彼はナイフとフォークを置き、行儀良く座っていた俺をじっと見つめた後、呟いた。
「…フレッド」
「え?」
「アルフレッド。お前の名前だ」
兄の顔をしたイギリスの目はとても優しい。透き通るそのグリーンの瞳ははキラキラしていて、まるで翡翠かエメラルドのようだ。
けれどそのグリーンは、カナダに生い茂る楓の木の緑でも、イタリアに臨むアドリア海の碧でもなく、ましてやスペインが大切に育てているオリーブの色でもない。この地球上のどのものに喩えてもその色は表現出来ないだろう。
それでも敢えて言うならば――命の色。
生命そのものを体言化したような、美しくも儚い、力強さのある色だ。
その目を細めて、イギリスは俺に名前を与えてくれた。
「ある、ふれっど」
「そうだ。

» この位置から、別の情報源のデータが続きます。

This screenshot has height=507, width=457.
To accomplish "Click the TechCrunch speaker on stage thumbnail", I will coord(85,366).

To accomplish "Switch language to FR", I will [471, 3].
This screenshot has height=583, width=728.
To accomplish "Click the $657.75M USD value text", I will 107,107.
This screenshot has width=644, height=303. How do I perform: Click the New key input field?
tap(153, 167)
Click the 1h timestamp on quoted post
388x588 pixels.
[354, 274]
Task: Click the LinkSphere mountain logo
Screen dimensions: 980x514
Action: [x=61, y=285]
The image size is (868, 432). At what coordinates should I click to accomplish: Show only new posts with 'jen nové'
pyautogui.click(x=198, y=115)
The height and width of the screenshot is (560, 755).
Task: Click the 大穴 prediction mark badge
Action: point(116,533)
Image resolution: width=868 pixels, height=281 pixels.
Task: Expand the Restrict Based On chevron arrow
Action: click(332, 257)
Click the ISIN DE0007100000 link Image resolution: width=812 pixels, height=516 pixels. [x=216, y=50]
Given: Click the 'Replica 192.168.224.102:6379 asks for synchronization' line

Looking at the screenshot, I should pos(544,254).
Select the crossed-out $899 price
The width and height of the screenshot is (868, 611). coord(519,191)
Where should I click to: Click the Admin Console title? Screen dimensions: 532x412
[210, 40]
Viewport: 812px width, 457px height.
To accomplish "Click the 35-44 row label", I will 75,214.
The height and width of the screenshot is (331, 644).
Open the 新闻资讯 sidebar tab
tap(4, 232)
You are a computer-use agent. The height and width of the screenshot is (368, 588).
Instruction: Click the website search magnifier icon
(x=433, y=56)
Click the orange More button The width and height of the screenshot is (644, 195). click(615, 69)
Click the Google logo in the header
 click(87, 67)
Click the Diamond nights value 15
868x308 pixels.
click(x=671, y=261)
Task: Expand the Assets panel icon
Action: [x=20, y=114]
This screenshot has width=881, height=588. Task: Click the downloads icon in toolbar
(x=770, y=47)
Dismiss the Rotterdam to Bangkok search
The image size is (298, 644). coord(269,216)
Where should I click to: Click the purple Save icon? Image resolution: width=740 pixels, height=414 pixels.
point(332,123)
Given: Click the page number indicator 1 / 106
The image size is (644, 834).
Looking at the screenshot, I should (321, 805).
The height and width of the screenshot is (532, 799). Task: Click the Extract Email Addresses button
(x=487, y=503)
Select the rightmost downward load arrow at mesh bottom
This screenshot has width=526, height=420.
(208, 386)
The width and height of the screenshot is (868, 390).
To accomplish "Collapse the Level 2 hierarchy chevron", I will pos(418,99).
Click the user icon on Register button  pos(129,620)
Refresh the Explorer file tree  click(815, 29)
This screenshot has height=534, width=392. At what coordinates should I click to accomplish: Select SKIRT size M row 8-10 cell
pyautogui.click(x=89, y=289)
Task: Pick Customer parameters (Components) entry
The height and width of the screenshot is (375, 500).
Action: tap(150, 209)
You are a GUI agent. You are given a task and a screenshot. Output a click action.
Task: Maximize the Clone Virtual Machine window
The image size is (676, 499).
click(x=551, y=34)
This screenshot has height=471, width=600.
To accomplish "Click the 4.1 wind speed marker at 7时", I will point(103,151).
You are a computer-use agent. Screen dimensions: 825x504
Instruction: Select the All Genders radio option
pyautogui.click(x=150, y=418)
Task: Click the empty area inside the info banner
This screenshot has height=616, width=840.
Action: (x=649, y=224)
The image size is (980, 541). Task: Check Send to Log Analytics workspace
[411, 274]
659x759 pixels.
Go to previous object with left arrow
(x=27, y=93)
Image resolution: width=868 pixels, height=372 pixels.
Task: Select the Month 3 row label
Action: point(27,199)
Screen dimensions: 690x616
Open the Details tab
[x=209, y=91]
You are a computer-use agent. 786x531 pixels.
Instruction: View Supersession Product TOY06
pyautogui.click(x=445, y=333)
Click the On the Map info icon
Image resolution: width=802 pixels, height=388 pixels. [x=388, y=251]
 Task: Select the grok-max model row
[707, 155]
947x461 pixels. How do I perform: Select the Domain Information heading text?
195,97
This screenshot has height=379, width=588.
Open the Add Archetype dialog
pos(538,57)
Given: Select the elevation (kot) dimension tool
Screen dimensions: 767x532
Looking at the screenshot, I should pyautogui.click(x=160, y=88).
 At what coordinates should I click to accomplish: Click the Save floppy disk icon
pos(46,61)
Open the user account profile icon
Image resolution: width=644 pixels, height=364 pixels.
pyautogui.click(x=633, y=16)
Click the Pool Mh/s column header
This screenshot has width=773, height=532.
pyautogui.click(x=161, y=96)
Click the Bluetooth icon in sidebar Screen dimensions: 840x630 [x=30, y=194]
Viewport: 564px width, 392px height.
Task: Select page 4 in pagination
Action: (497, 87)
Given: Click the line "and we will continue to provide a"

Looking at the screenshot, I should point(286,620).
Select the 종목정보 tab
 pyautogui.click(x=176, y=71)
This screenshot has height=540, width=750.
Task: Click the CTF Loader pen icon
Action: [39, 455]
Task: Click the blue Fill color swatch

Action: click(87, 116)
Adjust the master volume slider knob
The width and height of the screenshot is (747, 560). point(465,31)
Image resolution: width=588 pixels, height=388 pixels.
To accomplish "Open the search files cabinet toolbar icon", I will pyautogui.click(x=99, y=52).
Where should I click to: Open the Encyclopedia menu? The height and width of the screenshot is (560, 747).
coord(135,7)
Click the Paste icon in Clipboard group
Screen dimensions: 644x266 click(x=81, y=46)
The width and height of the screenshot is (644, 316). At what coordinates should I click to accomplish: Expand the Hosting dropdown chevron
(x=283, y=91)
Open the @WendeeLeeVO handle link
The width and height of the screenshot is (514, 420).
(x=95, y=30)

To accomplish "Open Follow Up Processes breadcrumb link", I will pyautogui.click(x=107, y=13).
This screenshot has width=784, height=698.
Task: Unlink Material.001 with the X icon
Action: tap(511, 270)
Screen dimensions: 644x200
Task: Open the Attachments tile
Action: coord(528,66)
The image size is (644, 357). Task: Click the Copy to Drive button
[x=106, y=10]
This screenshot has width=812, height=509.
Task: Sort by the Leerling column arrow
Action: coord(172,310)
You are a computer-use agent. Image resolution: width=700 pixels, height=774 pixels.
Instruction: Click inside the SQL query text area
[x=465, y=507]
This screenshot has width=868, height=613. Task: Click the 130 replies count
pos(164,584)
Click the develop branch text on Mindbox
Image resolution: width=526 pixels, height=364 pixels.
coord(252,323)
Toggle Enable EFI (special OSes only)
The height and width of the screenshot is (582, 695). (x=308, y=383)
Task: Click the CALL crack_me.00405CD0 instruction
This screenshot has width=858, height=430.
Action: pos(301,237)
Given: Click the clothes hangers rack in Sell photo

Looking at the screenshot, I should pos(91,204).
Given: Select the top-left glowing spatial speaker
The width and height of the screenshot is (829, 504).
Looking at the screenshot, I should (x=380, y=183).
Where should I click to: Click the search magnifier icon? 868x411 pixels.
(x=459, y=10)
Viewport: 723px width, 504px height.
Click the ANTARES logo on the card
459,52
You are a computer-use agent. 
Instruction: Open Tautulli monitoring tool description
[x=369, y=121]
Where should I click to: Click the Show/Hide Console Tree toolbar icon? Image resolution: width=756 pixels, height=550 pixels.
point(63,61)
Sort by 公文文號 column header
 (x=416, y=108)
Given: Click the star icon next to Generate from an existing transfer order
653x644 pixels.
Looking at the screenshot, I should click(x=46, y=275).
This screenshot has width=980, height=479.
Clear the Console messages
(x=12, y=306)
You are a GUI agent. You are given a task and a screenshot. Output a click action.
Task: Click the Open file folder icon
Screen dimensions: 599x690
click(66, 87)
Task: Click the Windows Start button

愛称はアルとかフレッドとか……お前はまだ小さいから、そうだな……――」
俺が幾度も名前を呟いていると、イギリスは立ち上がるなり席を離れて、俺を抱き上げた。
「小さなフレディ、名前はお気に召したかな?」
悪戯っぽく微笑むイギリスに、俺はパッと笑いなが何度もと頷いた。
「俺は、俺の名前は、アルフレッド!」
アルフレッド。俺の名前。
その時の興奮と歓喜とが混ざった不思議な高揚感は、語彙が増えた今でさえ言葉に出来ない。
憧れていたものが手に入った喜び。
そして何よりもイギリスが与えてくれたという事実が何よりも嬉しかった。